Transactions between segments, such as products sold to Service Experts by our Residential Heating & Cooling segment, are recorded on an “arm’s-length” basis using the market price for these products. The elimination of these intercompany sales and any associated profit are noted in our reconciliation of segment results to the income from continuing operations before income tax in the segment footnote. Our corporate costs include those costs related to corporate functions such as legal, internal audit, treasury, human resources, tax compliance and senior executive staff. Corporate costs also include the long-term share-based incentive awards provided to employees throughout Lennox International. The assets in the corporate segment are primarily comprised of cash, deferred tax assets, and investments in unconsolidated subsidiaries. Assets recorded in the operating segments represent those assets directly associated with those segments.
Residential Heating & Cooling
                                 
    Years Ended
December 31,
     
($ in millions)   2005   2004   Difference   % Change
     
Net sales
  $ 1,685.8     $ 1,419.8     $ 266.0       18.7 %
Profit (loss)
  $ 206.9     $ 169.7     $ 37.2       21.9 %
% of net sales
    12.3 %     12.0 %                
Net sales in the Residential Heating & Cooling business segment increased $266.0 million, or 18.7%, to $1,685.8 million for 2005 from $1,419.8 million for 2004. The increase in net sales was primarily due to a strong industry as U.S. factory shipments of unitary air conditioners and heat pumps were up 16% in 2005 as compared to the prior year. The industry benefited from favorable weather in 2005 during the cooling season. According to the National Oceanic and Atmospheric Administration’s Climate Prediction Center, total U.S. cooling days were 19% above normal and 15% above the prior year. In addition, price increases in response to higher commodity prices favorably impacted net sales.

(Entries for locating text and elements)
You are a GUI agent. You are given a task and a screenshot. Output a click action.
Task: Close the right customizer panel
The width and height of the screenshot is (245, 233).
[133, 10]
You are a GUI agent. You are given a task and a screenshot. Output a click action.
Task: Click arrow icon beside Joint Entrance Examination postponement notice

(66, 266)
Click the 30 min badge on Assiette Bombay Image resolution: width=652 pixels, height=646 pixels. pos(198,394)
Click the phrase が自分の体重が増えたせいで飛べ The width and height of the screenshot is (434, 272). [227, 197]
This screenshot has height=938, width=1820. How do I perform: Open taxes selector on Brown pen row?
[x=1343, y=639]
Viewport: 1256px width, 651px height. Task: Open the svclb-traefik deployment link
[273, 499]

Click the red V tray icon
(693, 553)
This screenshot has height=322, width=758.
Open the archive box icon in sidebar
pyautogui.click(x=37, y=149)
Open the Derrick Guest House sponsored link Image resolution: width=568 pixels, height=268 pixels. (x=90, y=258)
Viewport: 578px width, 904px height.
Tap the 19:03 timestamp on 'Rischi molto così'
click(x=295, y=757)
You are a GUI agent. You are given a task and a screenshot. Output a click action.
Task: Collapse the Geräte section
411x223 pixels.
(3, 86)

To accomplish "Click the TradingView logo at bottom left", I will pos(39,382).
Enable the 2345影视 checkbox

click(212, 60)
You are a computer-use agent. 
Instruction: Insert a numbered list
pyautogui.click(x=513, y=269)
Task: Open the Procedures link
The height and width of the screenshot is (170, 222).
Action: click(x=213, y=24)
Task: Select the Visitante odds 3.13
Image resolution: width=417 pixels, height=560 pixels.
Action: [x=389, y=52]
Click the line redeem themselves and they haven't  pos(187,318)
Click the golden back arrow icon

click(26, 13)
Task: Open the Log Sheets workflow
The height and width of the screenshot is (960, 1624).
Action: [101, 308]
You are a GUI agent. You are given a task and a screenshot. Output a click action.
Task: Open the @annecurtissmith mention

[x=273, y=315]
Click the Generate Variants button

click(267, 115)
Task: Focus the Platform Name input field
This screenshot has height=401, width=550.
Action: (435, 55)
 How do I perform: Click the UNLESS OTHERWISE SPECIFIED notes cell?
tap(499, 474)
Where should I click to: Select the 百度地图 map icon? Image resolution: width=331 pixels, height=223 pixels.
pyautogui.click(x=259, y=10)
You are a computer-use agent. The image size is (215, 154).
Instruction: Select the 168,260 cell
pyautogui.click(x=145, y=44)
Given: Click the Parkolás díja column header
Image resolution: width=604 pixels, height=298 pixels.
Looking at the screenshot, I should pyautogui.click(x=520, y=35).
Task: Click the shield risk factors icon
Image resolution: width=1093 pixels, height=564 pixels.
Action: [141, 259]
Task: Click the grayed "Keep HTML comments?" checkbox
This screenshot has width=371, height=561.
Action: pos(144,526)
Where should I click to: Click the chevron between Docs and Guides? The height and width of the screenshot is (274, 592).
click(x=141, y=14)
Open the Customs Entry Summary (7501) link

» EXERCISE REQUIREMENTS
Translate this sentence from the segment results passage above into French: "The industry benefited from favorable weather in 2005 during the cooling season."

» EXPECTED ANSWER
Le secteur a bénéficié de conditions météorologiques favorables en 2005 pendant la saison de climatisation.